> **INSTRUCTIONS TO FOLLOW**
Copy out each line of the data below without changing anything.

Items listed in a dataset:
######

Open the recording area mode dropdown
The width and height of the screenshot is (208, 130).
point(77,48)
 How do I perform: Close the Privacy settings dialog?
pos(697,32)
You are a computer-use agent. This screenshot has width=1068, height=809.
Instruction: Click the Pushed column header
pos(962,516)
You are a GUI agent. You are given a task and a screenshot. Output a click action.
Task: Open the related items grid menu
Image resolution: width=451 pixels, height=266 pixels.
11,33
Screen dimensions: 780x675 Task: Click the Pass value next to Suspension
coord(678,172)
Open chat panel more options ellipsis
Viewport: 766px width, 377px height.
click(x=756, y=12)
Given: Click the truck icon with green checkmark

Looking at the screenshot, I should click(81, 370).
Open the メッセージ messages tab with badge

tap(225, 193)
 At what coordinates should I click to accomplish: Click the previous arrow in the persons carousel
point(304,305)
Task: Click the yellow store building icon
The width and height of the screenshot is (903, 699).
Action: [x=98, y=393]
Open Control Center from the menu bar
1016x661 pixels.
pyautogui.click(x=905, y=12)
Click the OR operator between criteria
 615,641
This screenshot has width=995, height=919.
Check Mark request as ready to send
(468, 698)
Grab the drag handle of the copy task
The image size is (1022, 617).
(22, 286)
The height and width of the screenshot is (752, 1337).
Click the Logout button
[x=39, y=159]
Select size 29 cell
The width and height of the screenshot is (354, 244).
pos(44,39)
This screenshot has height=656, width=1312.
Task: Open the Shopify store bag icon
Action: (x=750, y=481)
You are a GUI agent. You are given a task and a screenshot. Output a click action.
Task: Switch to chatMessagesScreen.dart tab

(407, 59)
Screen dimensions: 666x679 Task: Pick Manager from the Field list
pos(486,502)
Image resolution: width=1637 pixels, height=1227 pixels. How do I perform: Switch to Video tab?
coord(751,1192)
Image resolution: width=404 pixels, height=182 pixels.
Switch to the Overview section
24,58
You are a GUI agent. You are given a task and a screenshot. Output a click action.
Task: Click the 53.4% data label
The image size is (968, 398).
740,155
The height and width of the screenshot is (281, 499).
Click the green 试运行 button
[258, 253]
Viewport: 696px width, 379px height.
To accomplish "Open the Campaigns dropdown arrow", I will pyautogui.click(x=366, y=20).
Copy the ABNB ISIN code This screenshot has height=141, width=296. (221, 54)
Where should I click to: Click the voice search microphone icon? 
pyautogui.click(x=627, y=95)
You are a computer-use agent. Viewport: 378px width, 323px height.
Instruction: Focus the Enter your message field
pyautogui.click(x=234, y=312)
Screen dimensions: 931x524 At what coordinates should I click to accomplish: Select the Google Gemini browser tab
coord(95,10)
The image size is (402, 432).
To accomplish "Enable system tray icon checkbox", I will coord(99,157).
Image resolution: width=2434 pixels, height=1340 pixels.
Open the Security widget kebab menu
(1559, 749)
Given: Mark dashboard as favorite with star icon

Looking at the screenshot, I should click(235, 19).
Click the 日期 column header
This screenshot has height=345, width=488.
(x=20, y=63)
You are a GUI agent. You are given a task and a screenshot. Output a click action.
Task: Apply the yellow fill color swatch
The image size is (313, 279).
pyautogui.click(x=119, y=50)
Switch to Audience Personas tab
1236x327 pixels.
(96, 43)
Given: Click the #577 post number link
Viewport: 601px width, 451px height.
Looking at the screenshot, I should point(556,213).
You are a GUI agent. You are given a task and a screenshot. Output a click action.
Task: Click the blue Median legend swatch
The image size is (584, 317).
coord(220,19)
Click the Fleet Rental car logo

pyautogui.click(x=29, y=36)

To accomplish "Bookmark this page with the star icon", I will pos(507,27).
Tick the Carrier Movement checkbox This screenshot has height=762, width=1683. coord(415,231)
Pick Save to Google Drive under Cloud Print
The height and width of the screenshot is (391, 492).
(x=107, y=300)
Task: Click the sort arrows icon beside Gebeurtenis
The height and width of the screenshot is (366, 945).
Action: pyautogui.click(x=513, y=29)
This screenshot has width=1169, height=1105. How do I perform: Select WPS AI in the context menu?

######

> **WRITTEN ANSWER**
Open the recording area mode dropdown
The width and height of the screenshot is (208, 130).
point(77,48)
 How do I perform: Close the Privacy settings dialog?
pos(697,32)
You are a computer-use agent. This screenshot has width=1068, height=809.
Instruction: Click the Pushed column header
pos(962,516)
You are a GUI agent. You are given a task and a screenshot. Output a click action.
Task: Open the related items grid menu
Image resolution: width=451 pixels, height=266 pixels.
11,33
Screen dimensions: 780x675 Task: Click the Pass value next to Suspension
coord(678,172)
Open chat panel more options ellipsis
Viewport: 766px width, 377px height.
click(x=756, y=12)
Given: Click the truck icon with green checkmark

Looking at the screenshot, I should click(81, 370).
Open the メッセージ messages tab with badge

tap(225, 193)
 At what coordinates should I click to accomplish: Click the previous arrow in the persons carousel
point(304,305)
Task: Click the yellow store building icon
The width and height of the screenshot is (903, 699).
Action: [x=98, y=393]
Open Control Center from the menu bar
1016x661 pixels.
pyautogui.click(x=905, y=12)
Click the OR operator between criteria
 615,641
This screenshot has width=995, height=919.
Check Mark request as ready to send
(468, 698)
Grab the drag handle of the copy task
The image size is (1022, 617).
(22, 286)
The height and width of the screenshot is (752, 1337).
Click the Logout button
[x=39, y=159]
Select size 29 cell
The width and height of the screenshot is (354, 244).
pos(44,39)
This screenshot has height=656, width=1312.
Task: Open the Shopify store bag icon
Action: (x=750, y=481)
You are a GUI agent. You are given a task and a screenshot. Output a click action.
Task: Switch to chatMessagesScreen.dart tab

(407, 59)
Screen dimensions: 666x679 Task: Pick Manager from the Field list
pos(486,502)
Image resolution: width=1637 pixels, height=1227 pixels. How do I perform: Switch to Video tab?
coord(751,1192)
Image resolution: width=404 pixels, height=182 pixels.
Switch to the Overview section
24,58
You are a GUI agent. You are given a task and a screenshot. Output a click action.
Task: Click the 53.4% data label
The image size is (968, 398).
740,155
The height and width of the screenshot is (281, 499).
Click the green 试运行 button
[258, 253]
Viewport: 696px width, 379px height.
To accomplish "Open the Campaigns dropdown arrow", I will pyautogui.click(x=366, y=20).
Copy the ABNB ISIN code This screenshot has height=141, width=296. (221, 54)
Where should I click to: Click the voice search microphone icon? 
pyautogui.click(x=627, y=95)
You are a computer-use agent. Viewport: 378px width, 323px height.
Instruction: Focus the Enter your message field
pyautogui.click(x=234, y=312)
Screen dimensions: 931x524 At what coordinates should I click to accomplish: Select the Google Gemini browser tab
coord(95,10)
The image size is (402, 432).
To accomplish "Enable system tray icon checkbox", I will coord(99,157).
Image resolution: width=2434 pixels, height=1340 pixels.
Open the Security widget kebab menu
(1559, 749)
Given: Mark dashboard as favorite with star icon

Looking at the screenshot, I should click(235, 19).
Click the 日期 column header
This screenshot has height=345, width=488.
(x=20, y=63)
You are a GUI agent. You are given a task and a screenshot. Output a click action.
Task: Apply the yellow fill color swatch
The image size is (313, 279).
pyautogui.click(x=119, y=50)
Switch to Audience Personas tab
1236x327 pixels.
(96, 43)
Given: Click the #577 post number link
Viewport: 601px width, 451px height.
Looking at the screenshot, I should point(556,213).
You are a GUI agent. You are given a task and a screenshot. Output a click action.
Task: Click the blue Median legend swatch
The image size is (584, 317).
coord(220,19)
Click the Fleet Rental car logo

pyautogui.click(x=29, y=36)

To accomplish "Bookmark this page with the star icon", I will pos(507,27).
Tick the Carrier Movement checkbox This screenshot has height=762, width=1683. coord(415,231)
Pick Save to Google Drive under Cloud Print
The height and width of the screenshot is (391, 492).
(x=107, y=300)
Task: Click the sort arrows icon beside Gebeurtenis
The height and width of the screenshot is (366, 945).
Action: pyautogui.click(x=513, y=29)
This screenshot has width=1169, height=1105. How do I perform: Select WPS AI in the context menu?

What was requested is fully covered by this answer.